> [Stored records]
-------------------------

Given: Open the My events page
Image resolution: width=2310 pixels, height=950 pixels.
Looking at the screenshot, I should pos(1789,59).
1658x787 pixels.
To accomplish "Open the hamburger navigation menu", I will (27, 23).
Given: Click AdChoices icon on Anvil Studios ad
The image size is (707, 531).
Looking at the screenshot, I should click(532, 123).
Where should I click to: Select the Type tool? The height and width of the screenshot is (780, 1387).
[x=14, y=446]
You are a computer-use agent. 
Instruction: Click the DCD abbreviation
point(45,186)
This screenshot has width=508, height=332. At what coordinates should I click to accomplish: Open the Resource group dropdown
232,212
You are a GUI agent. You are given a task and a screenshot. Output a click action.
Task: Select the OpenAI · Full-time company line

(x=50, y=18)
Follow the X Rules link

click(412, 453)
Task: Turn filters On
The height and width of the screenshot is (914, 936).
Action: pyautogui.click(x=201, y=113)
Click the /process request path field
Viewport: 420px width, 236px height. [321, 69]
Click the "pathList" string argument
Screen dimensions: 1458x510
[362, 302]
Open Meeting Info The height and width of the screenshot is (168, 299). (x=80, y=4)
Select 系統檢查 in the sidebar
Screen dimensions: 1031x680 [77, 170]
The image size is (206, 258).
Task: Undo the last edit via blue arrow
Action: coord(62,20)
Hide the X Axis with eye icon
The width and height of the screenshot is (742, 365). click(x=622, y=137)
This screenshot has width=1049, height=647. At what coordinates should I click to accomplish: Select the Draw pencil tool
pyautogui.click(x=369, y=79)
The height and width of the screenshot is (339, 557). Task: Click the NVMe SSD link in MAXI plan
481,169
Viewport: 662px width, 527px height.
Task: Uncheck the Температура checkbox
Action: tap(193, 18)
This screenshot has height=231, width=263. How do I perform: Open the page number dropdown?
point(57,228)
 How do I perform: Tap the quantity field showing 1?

-------------------------

> [Work instructions]
Repeat word for word from the line holding "This screenshot has width=1049, height=647." down to the last line above, including both.

> [Result of the exercise]
This screenshot has width=1049, height=647. At what coordinates should I click to accomplish: Select the Draw pencil tool
pyautogui.click(x=369, y=79)
The height and width of the screenshot is (339, 557). Task: Click the NVMe SSD link in MAXI plan
481,169
Viewport: 662px width, 527px height.
Task: Uncheck the Температура checkbox
Action: tap(193, 18)
This screenshot has height=231, width=263. How do I perform: Open the page number dropdown?
point(57,228)
 How do I perform: Tap the quantity field showing 1?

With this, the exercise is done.